During this time Queen Marguerite did not entirely cease to correspond with her husband, now become King of France. If the conduct of the royal pair leaves much to be desired with regard to each other, and also with regard to the public, let us at least recognize that their correspondence is that of honourable persons, persons of good company, whose hearts are much better than their morals. When reasons of State determined Henri to unmarry himself, to break a union which was not only sterile but scandalous, Marguerite agreed without resistance,—seeming, however, to be fully conscious of what she was losing. To accomplish the formalities of divorce, the pope delegated certain bishops and cardinals to interrogate separately the husband and wife. Marguerite expresses the desire, inasmuch as she must be questioned, that this may be done “by more private and familiar” persons, her courage not being able to endure publicly so great a diminution; “fearing that my tears,” she writes, “may make these cardinals think I am acting from force or constraint, which would injure the effect the king desires” (Oct. 21, 1599). King Henri was touched by the feelings she showed throughout this long negotiation. “I am very satisfied,” he writes, “at the ingenuousness and candour of your procedure; and I hope that God will bless the remainder of our days with fraternal affection, accompanied by the public good, which will render them very happy.” He calls her henceforth his sister; and she herself says to him: “You are father, brother, and king to me.” If their marriage was one of the least noble and the most bourgeois, their divorce, at any rate, was royal.
[Here Sainte-Beuve does not keep strictly to history.

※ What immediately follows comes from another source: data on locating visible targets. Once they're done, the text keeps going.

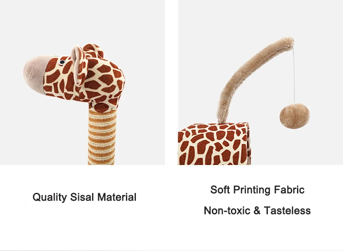Click the giraffe head product image

[82, 82]
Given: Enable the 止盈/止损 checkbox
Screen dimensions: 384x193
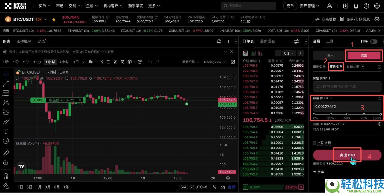Looking at the screenshot, I should (x=315, y=143).
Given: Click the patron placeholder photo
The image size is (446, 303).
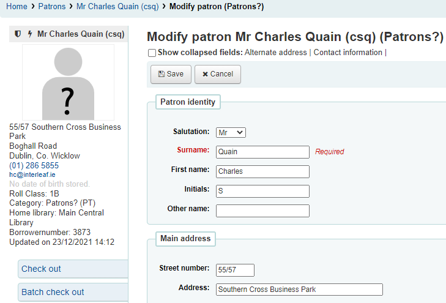Looking at the screenshot, I should [x=68, y=83].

Henri IV. had long urged Marguerite to consent to a divorce; but she, aware that he was taking steps to divorce Gabrielle d’Estrées from her husband, in order to marry her, and feeling the indignity of such a marriage, firmly refused, and continued to do so until the sudden death of Gabrielle in Paris during Holy Week of 1599; on which Marguerite consented at once to the divorce, and Henri married Marie de’ Medici, December 17 of the same year.